AROUND TOWN: Lexis Kambour

Ever wonder what its like to work behind the scenes for a fashion magazine? Is it really like The Devil Wears Prada? Meet Lexis Kambour, your inside scoop on what it’s like to work for University of Delaware’s UDress magazine. Lexis is a junior at University of Delaware and majors in Fashion Merchandising. She is working toward a journalism minor, as well. Find out what it’s truly like to work for a fashion magazine below.

Name: Lexis Kambour

Role: Executive Editor of UDress Magazine

CollegeFashionista: How did you get started with UDress?

Lexis Kambour: I had heard about UDress when I visited UD for discovery days. I knew from the start that I was interested, but I had no idea I would become so involved! I remember wandering into the first meeting and thinking that the entire RSO (Resident Student Organization) seemed so professional and official. I originally applied to be a stylist and a writer, but I was rejected as a stylist. I guess everything happens for a reason because after a year of being a writer, I moved up to section editor, and now I’m the executive editor.

CF: What is the biggest challenge you face with your position?

LK: The biggest challenge I face with my position is balancing so many parts of such a dynamic organization. As an editor, I have to focus on the details, while also keeping the whole picture in mind. Sometimes it’s hard to balance managing an entire group of people with different talents while also overseeing everything that goes into the magazine. There are so many elements to making a cohesive issue and my job is all about organizing and juggling everything at once.

CF: If you had any advice to offer people looking to work for a magazine, what would it be?

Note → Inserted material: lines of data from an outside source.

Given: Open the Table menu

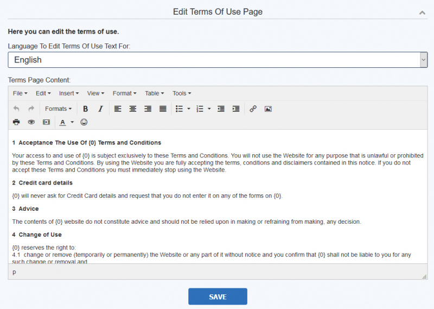Looking at the screenshot, I should pyautogui.click(x=155, y=93).
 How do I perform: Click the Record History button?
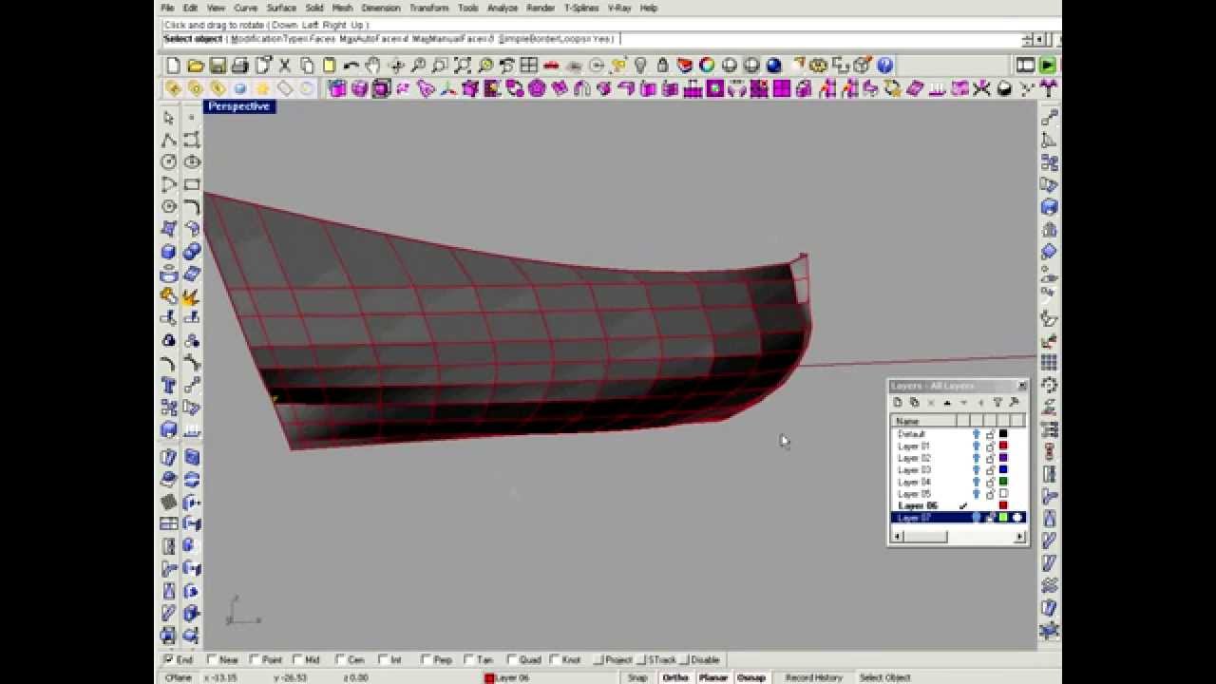tap(813, 677)
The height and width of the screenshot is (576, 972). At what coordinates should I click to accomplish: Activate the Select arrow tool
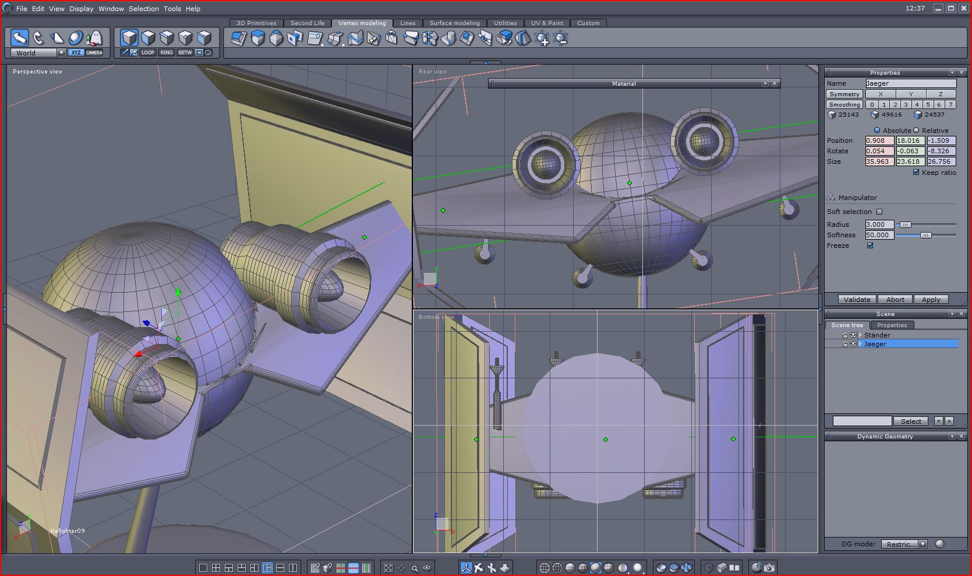(20, 38)
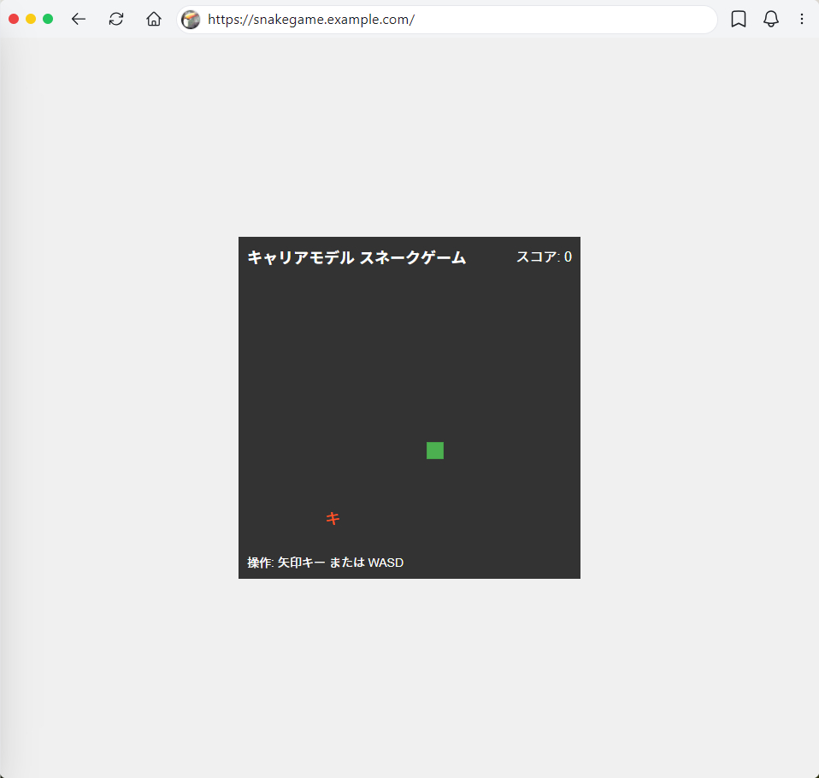This screenshot has height=778, width=819.
Task: Bookmark this page with the bookmark icon
Action: click(739, 19)
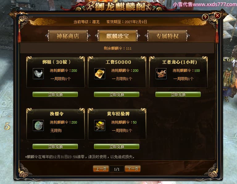Click the silver ingot item icon

(38, 74)
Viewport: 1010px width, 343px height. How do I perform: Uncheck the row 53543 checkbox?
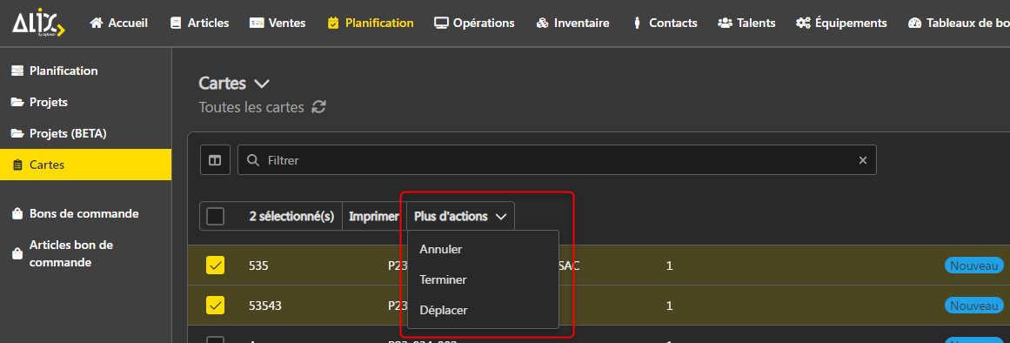215,305
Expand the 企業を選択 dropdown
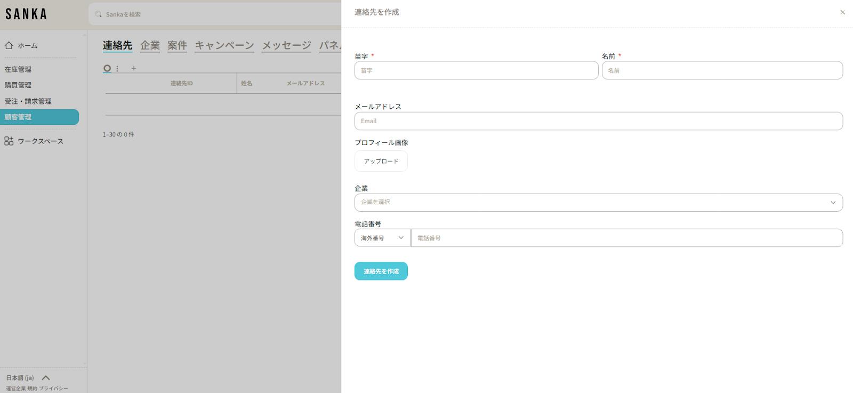The width and height of the screenshot is (853, 393). click(598, 203)
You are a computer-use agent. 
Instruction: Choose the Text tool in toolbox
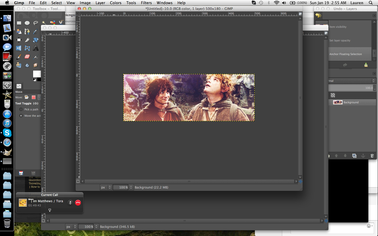click(36, 48)
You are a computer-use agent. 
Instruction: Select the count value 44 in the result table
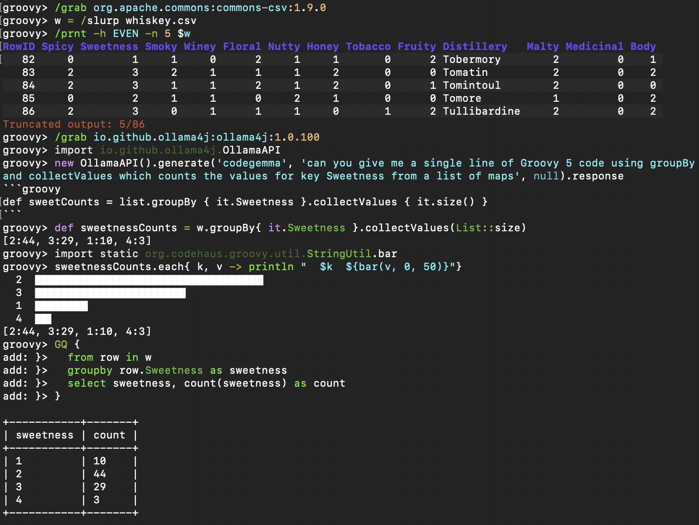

LK: My advice would be to work hard. That may seem vague, but I think the reason I moved up in UDress was because, even as a writer, I always wanted to do more, and I would do things that weren’t even a part of my job. Little things like meeting deadlines early or pitching creative ideas can really set someone apart. If you give 110 percent, your work will shine through. Also, remember to ALWAYS meet the deadline!

CF: What do you think are some big trends for the spring season?

LK: Gingham, culottes, citrus-y green colors, Asian-inspired silhouettes and exposed shoulders (asymmetrical necklines or cutout shoulders) are all trends I am forecasting for spring.